寄付集めを重視する姿勢が強すぎる
最近、“ふるさと納税”の返礼品が過度になっているとの批判を耳にする。一部で、行き過ぎた返礼品が提供されるケースが出ているようだ。監督官庁である総務省も、返礼品の一部に問題は発生しているとの認識を示している。
そうした批判もあり、6月以降、静岡県小山町、大阪府泉佐野市などがふるさと納税への参加を認められなくなった。一部の自治体では、寄付集めを重視する姿勢が強くなりすぎ、“ふるさと納税”本来の趣旨が見落とされてしまった。すでに泉佐野市は総務省と法廷で争う構えを示している。

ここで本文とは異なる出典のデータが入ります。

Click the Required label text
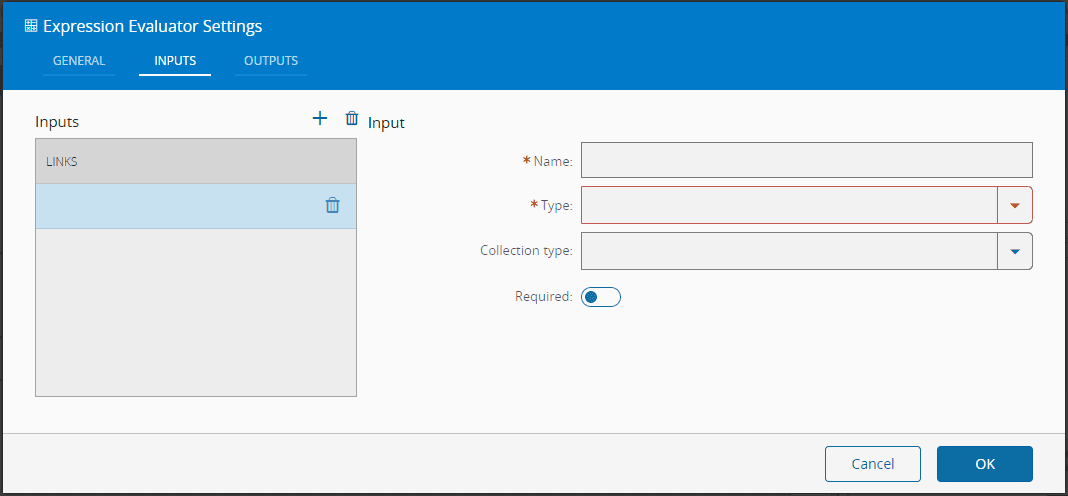Image resolution: width=1068 pixels, height=496 pixels. [x=543, y=296]
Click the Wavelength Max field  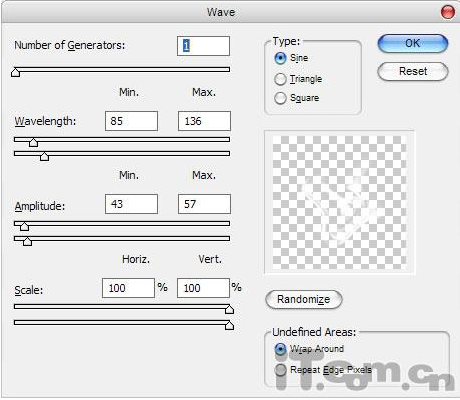coord(204,121)
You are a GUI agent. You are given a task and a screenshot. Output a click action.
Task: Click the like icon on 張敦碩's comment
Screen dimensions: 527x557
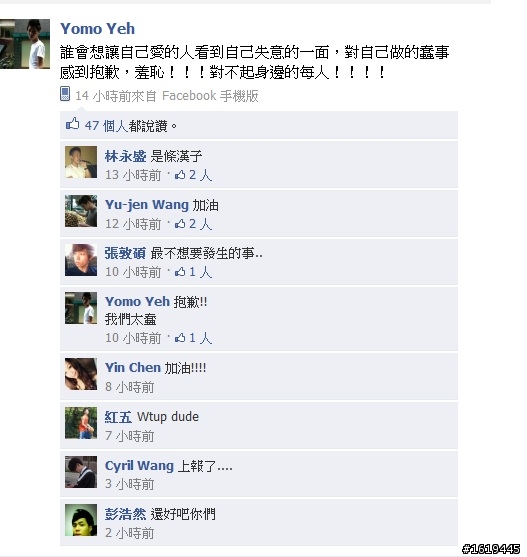click(180, 272)
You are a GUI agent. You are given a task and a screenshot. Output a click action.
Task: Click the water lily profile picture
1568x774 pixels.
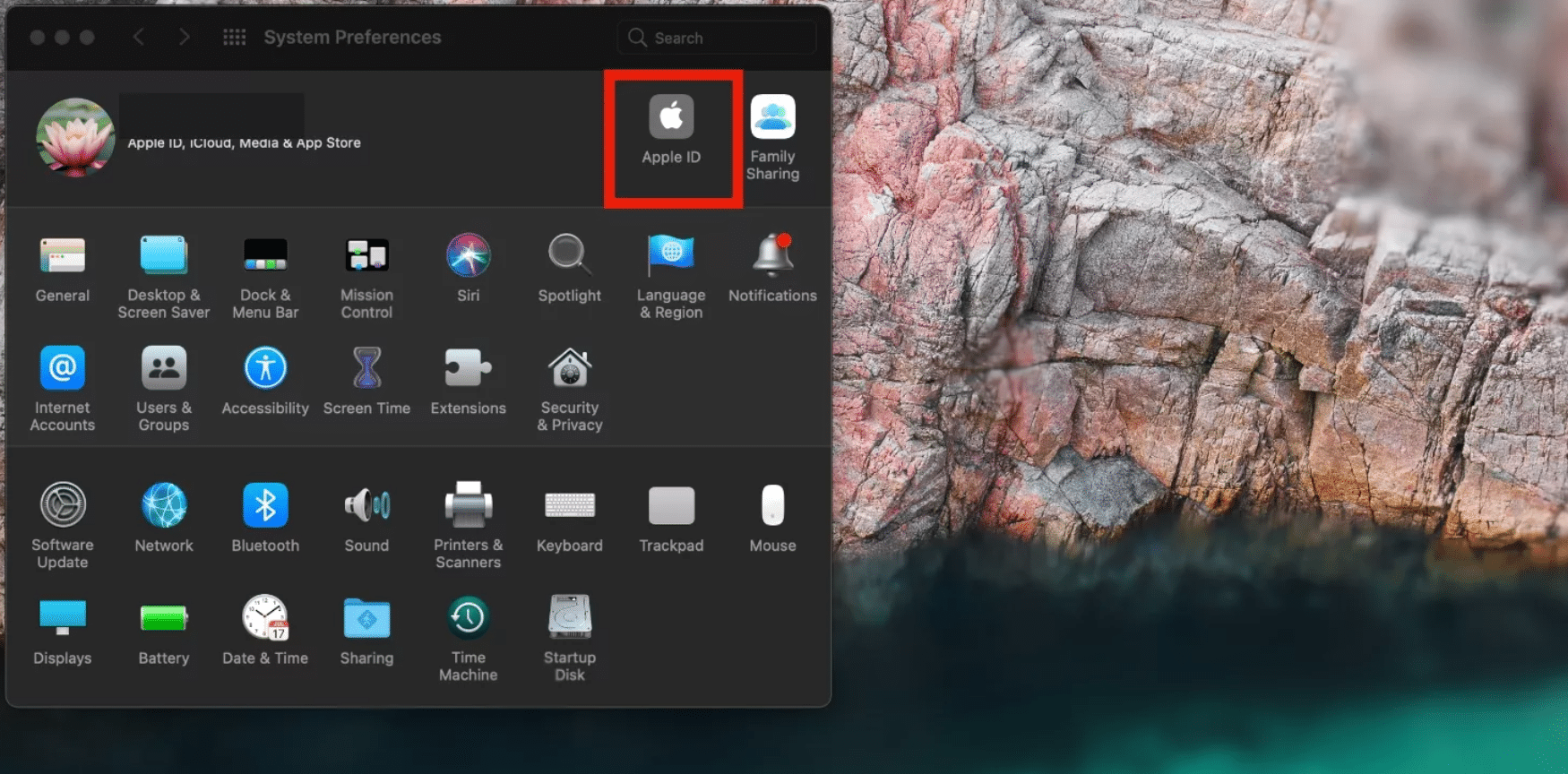(75, 138)
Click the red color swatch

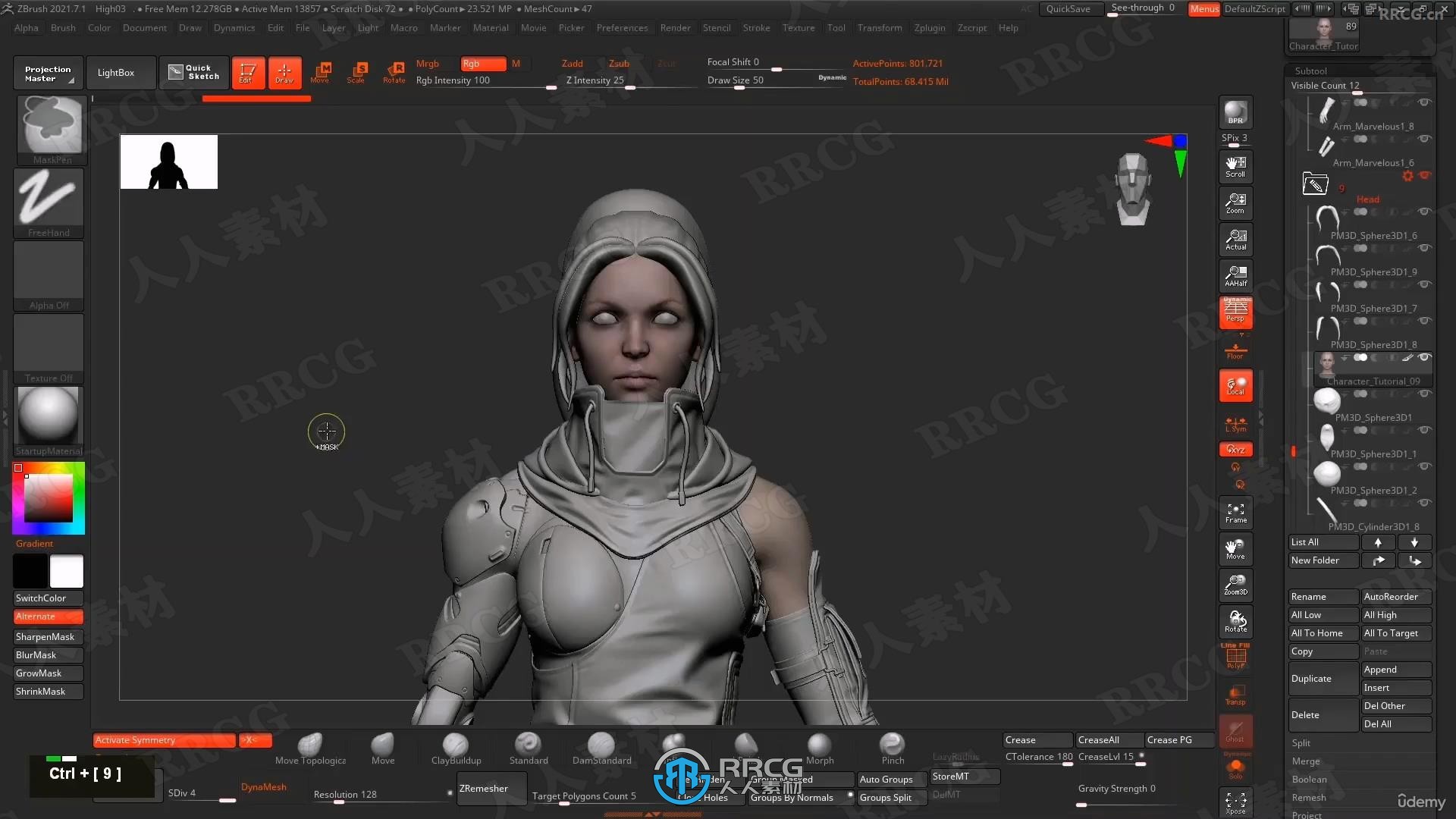pyautogui.click(x=18, y=468)
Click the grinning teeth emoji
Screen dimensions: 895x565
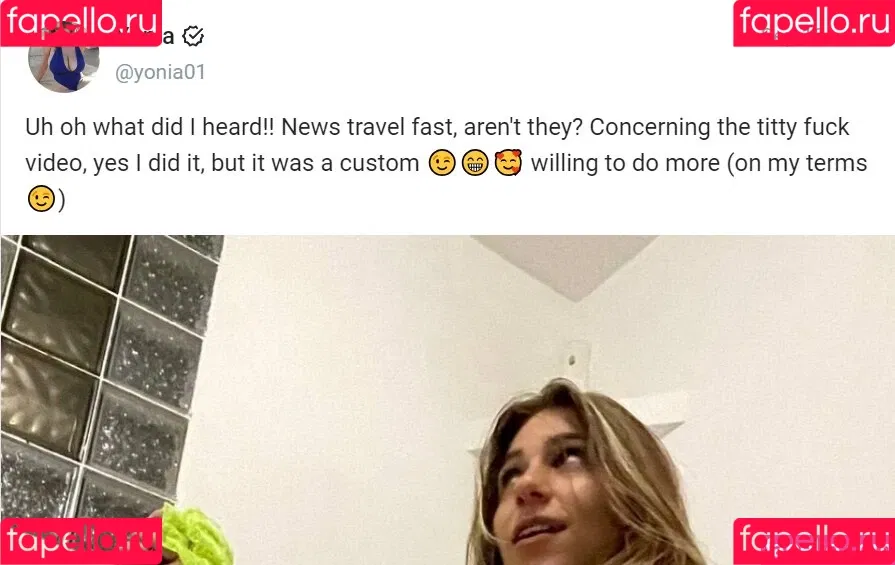pyautogui.click(x=475, y=163)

ここで政府・納税者・自治体は、ふるさと納税制度の本来の趣旨に立ち返らなければならない。同制度の最も重要なポイントは、各自治体が地元企業などと連携してその魅力を高めてふるさと納税を呼び込み、地方経済の活力向上につなげることだ。政府は、本来の趣旨にもとづいたふるさと納税を目指して、関係者にていねいな説明を行い十分な理解と納得を得る必要がある。
“ふるさと納税”の本来の意義
ふるさと納税には、国という行政システムに頼らず人々の自由な意思にもとづいて、地方自治体に財源を再分配するという機能がある。それは、自治体、各地の企業、納税者の3者にとって利得(メリット)があるはずだ。

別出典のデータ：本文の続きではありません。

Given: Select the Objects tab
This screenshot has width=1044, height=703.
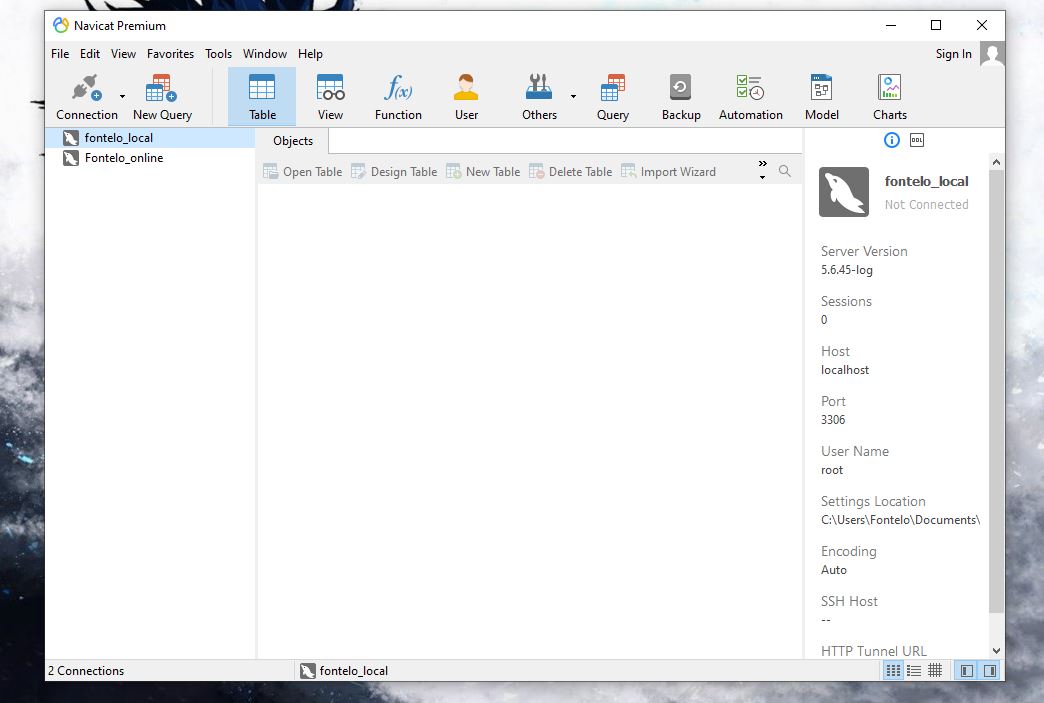Looking at the screenshot, I should pos(293,141).
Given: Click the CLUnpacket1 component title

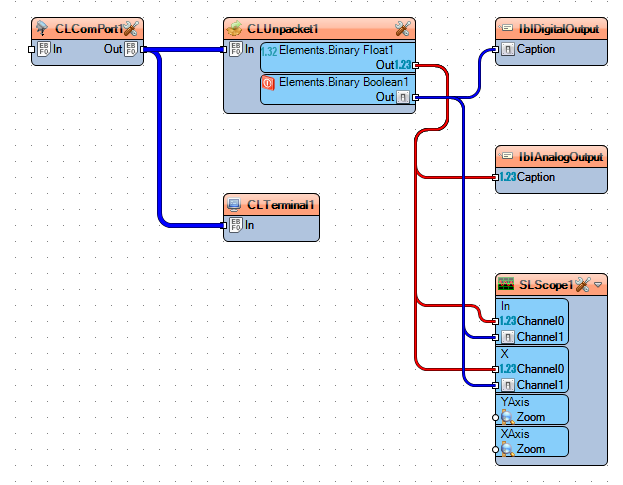Looking at the screenshot, I should pyautogui.click(x=282, y=29).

ふるさと納税では、納税者が自分の応援したい自治体に寄付を行う。自分が生まれた地域でもよいし、自然災害に見舞われた地域、あるいは魅力的な物品が生産されている地域など、どの自治体にふるさと納税を行うかは個人の判断次第だ。
各自治体がふるさと納税を通して財源を確保するには、その地域の魅力を高め、磨き、発信しなければならない。ふるさと納税には、各自治体がみずから新しい発想を取り入れ、創意工夫の発揮を目指す呼び水となる可能性がある。
その地域に魅力を感じ「応援したい」と思う人は寄付を行う。この納税者は、住民税などの控除を受けることができる。それに加え、特産品などを“返礼品”として受け取ることもできる。これは、納税者にとって大きなメリットだ。